Hawaiian Electric seeks approval for six PPAs for solar projects totalling 207MW

7 December 2014 (Last Updated December 7th, 2014 18:30)

US-based Hawaiian Electric has submitted applications to the Hawaii Public Utilities Commission (PUC) for the approval of six power purchase agreements (PPA) for solar projects, with a combined generation capacity of 207MW.

US-based Hawaiian Electric has submitted applications to the Hawaii Public Utilities Commission (PUC) for the approval of six power purchase agreements (PPA) for solar projects, with a combined generation capacity of 207MW.

The schemes are part of the firm’s energy plan, which intends to bring down power bills for the customers and offer them better service options.

Hawaiian Electric intends to almost triple its distributed solar capacity and wants to produce 65% renewable energy by 2030.

The projects in Oahu include 19MW Hoohana Solar, 49MW Kawailoa Solar, 15MW Lanikuhana Solar, 28MW Waianae Solar, 46MW Waiawa PV and 50MW Waiawa Solar.

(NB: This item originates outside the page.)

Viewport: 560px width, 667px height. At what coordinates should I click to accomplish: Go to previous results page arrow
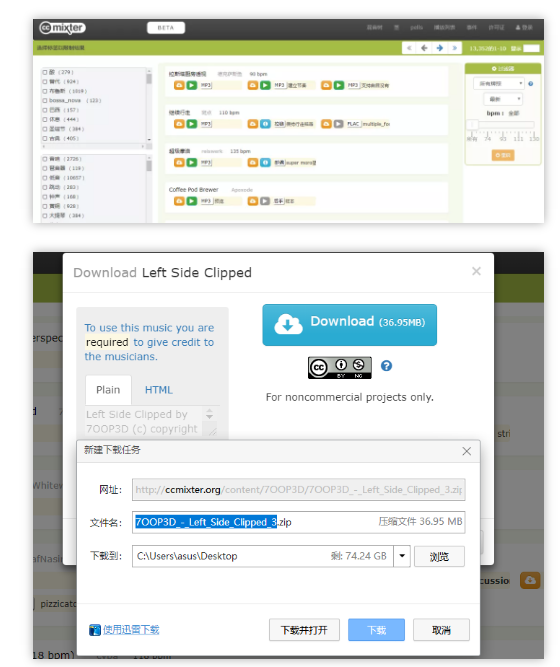tap(424, 48)
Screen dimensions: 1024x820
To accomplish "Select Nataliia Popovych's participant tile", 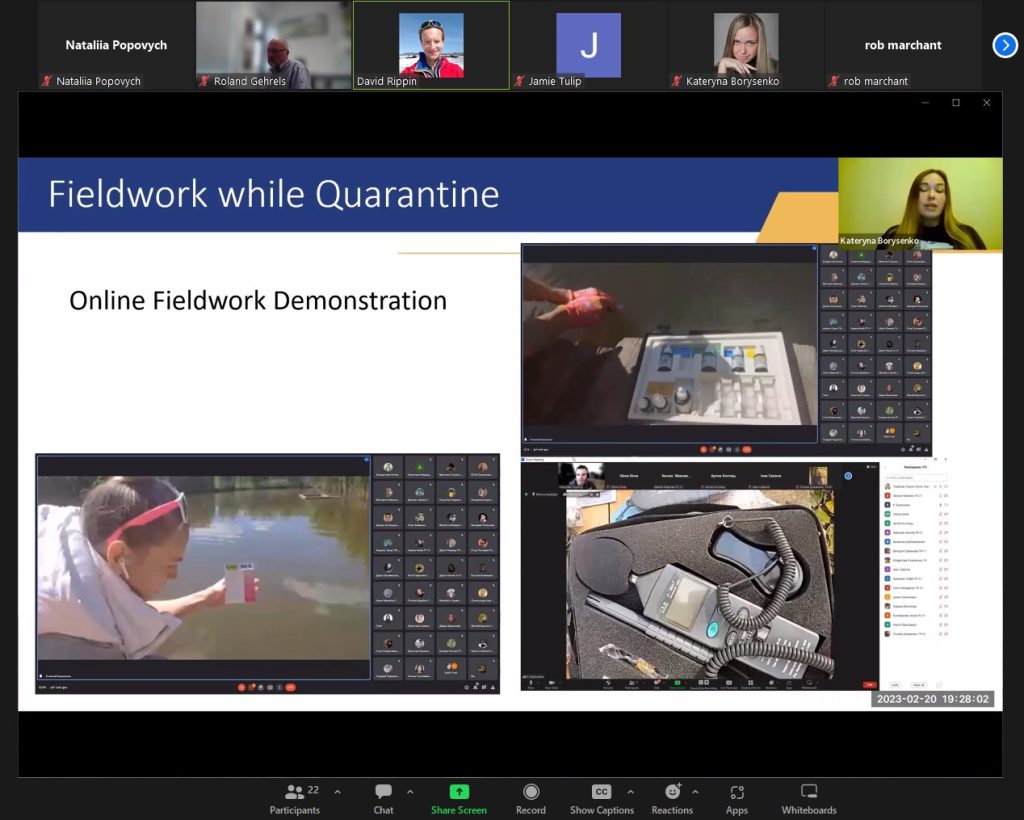I will (116, 45).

"This is a significant step towards transforming the generation portfolio on Oahu to achieve Hawaiian Electric’s aggressive, low-cost clean energy goals we put forth to the PUC in August.""

The developers for the independently owned projects include FCHQC Development (Hoohana), First Wind (Kawailoa, Lanikuhana and Waiawa PV), Eurus Energy America (Waianae) and SunEdison (Waiawa).

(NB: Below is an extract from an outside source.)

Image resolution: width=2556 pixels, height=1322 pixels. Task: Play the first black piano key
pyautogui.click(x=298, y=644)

Application has also been submitted for the 15MW Ka La Nui Solar project in Waianae by NextEra Energy Resources.

This takes the utility-scale solar projects proposed for Oahu to 222MW.

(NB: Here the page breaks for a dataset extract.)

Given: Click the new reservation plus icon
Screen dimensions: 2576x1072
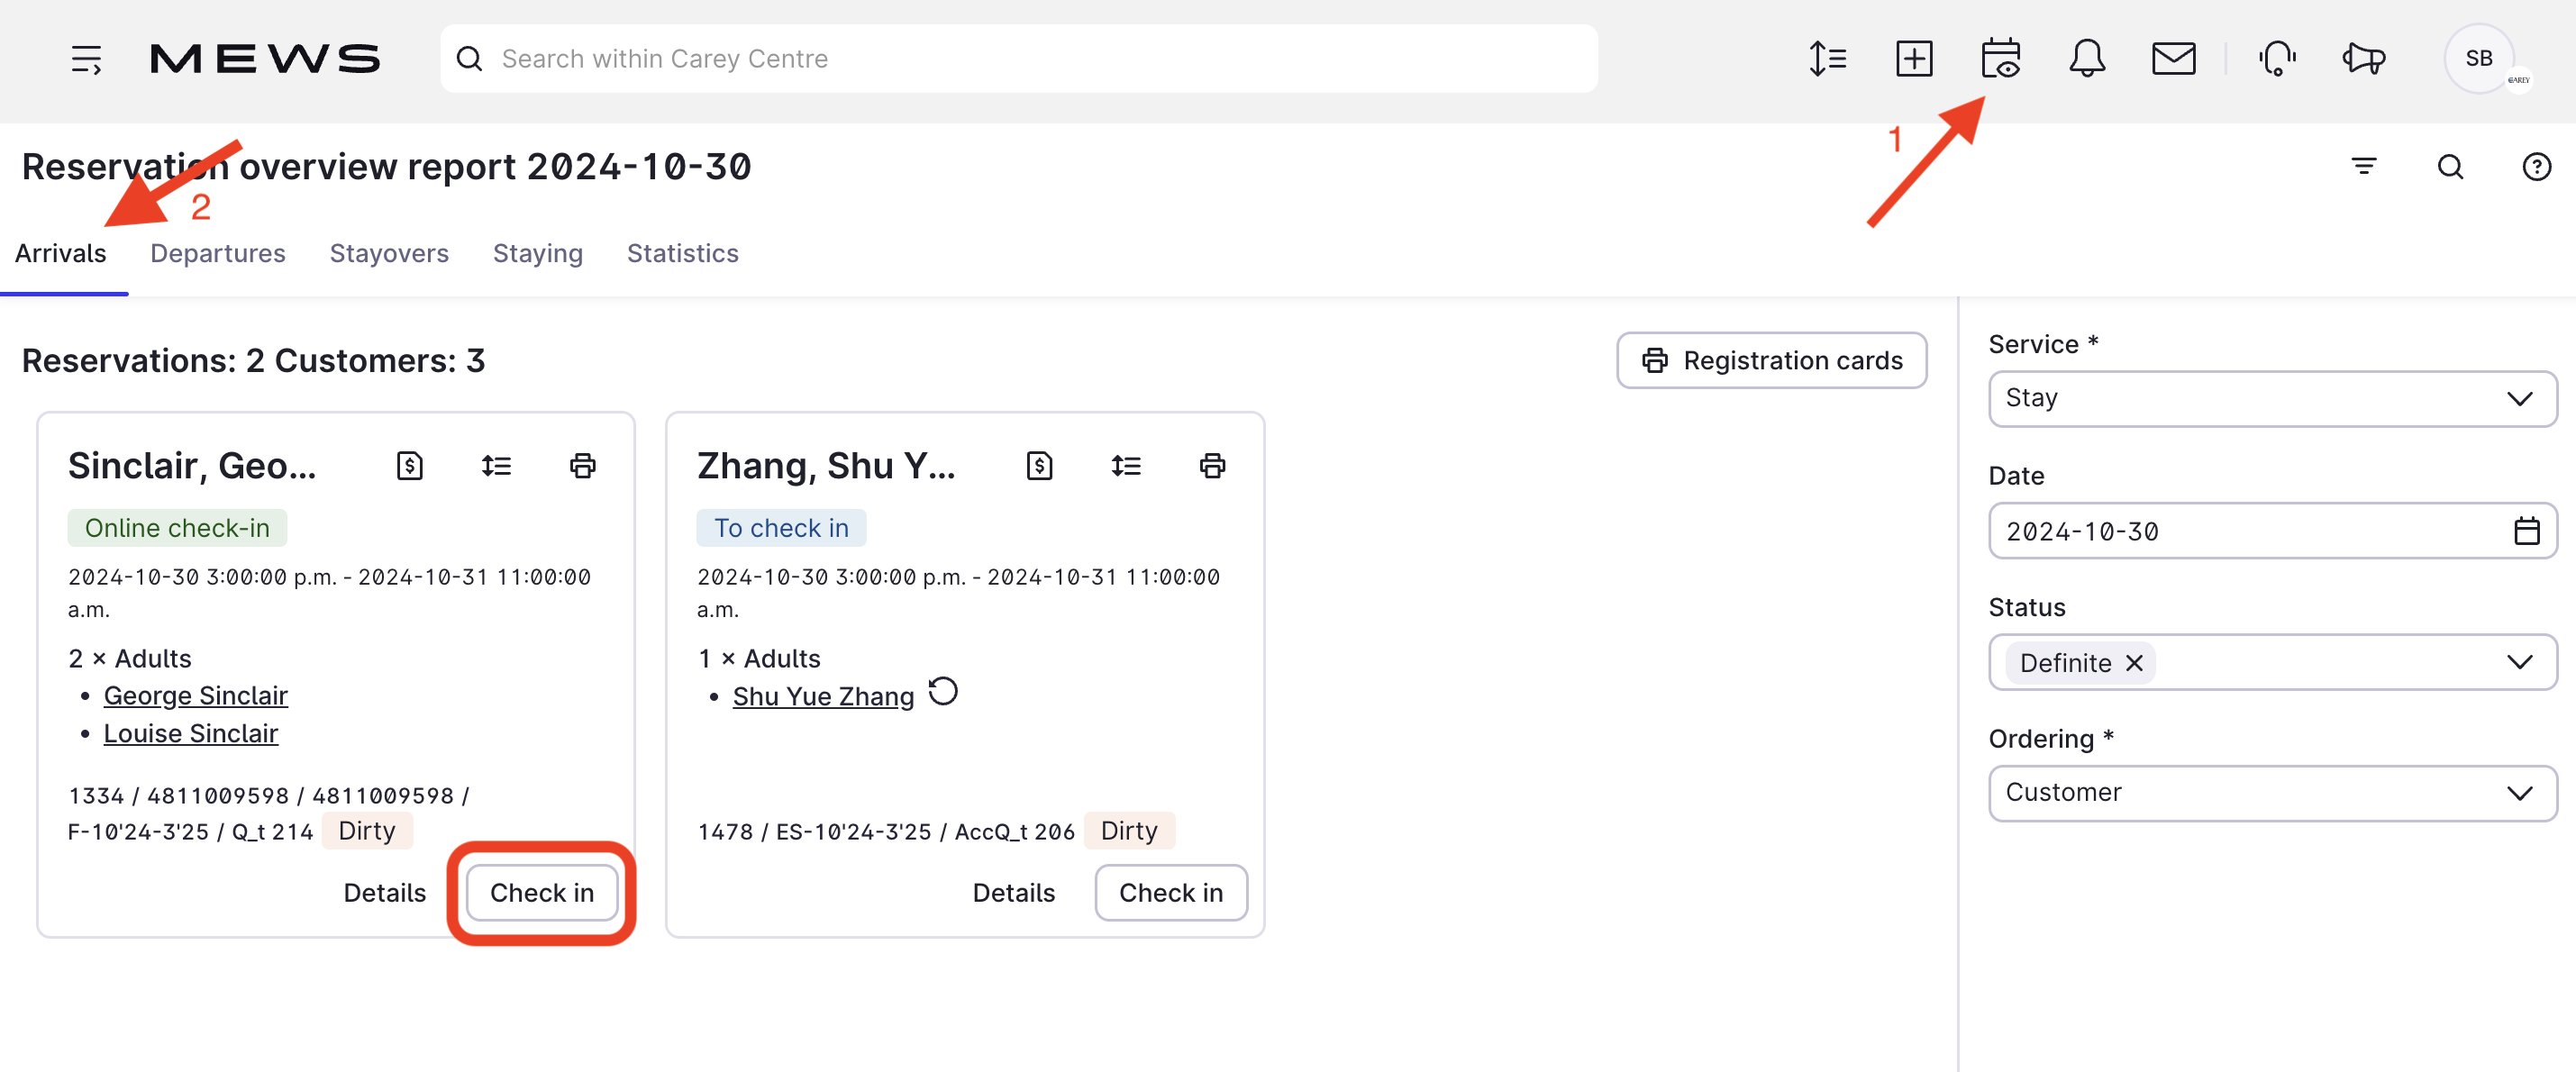Looking at the screenshot, I should pyautogui.click(x=1914, y=59).
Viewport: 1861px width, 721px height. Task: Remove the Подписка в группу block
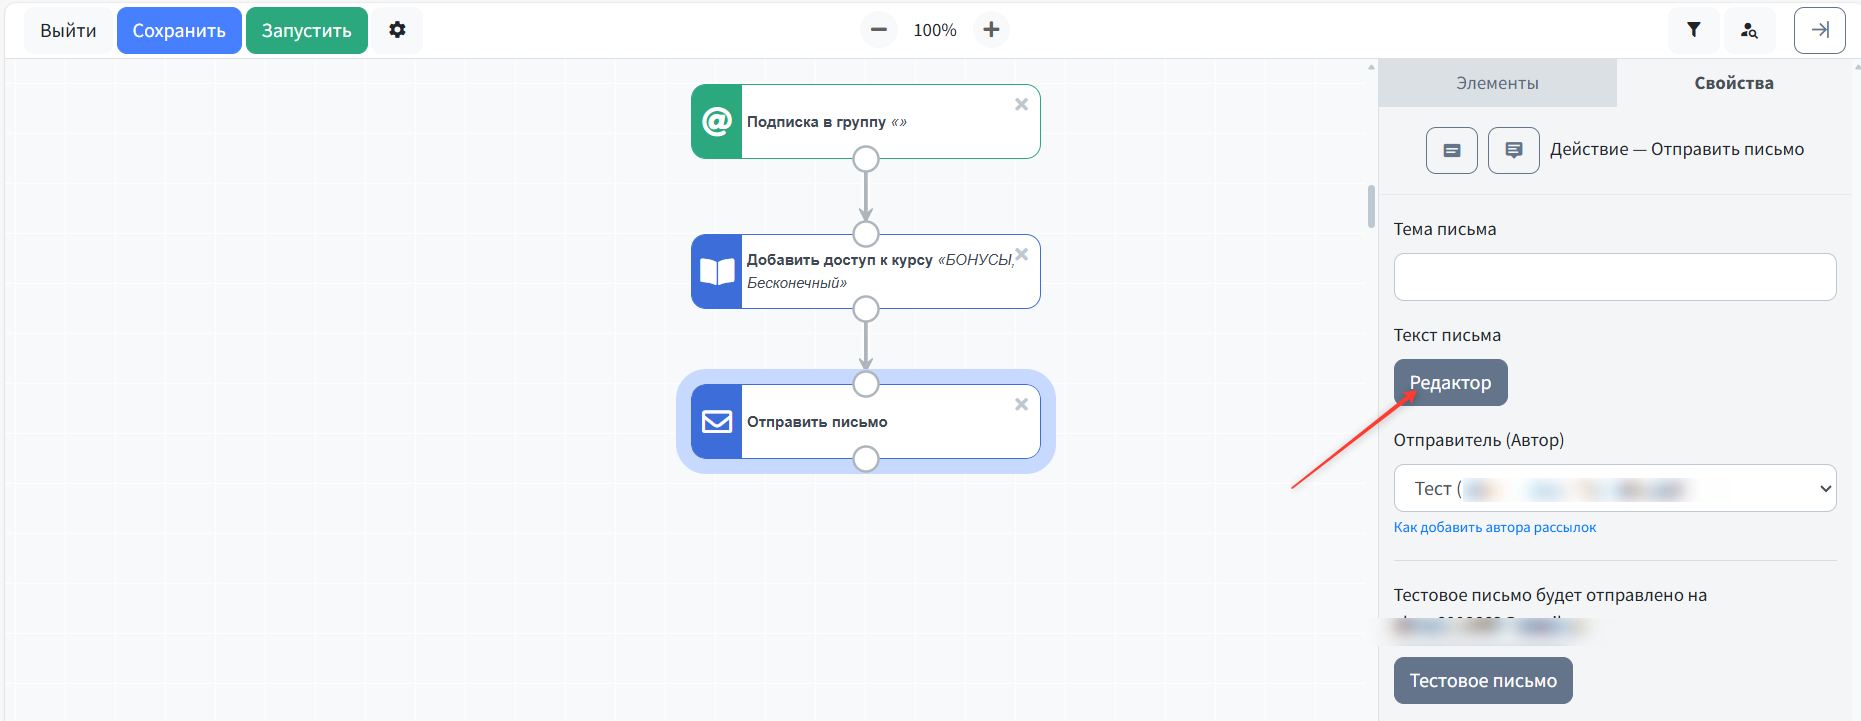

Hawaiian Electric vice-president for corporate planning and business development Shelee Kimura said: "Our companies have never before signed agreements for this much new renewable energy at one time.

"This is a significant step towards transforming the generation portfolio on Oahu to achieve our aggressive, low-cost clean energy goals we put forth to the PUC in August."

Average price for all seven solar projects is 14 cents per KWh, much below the cost of power generation from fossil fuels.

The projects were awarded to the developers through competitive bids by Hawaiian Electric as a part of ‘Low Cost Renewable Energy Projects on Oahu’.

PUC had previously given its approval to the power company to negotiate with responding project developers directly, outside of the bidding process.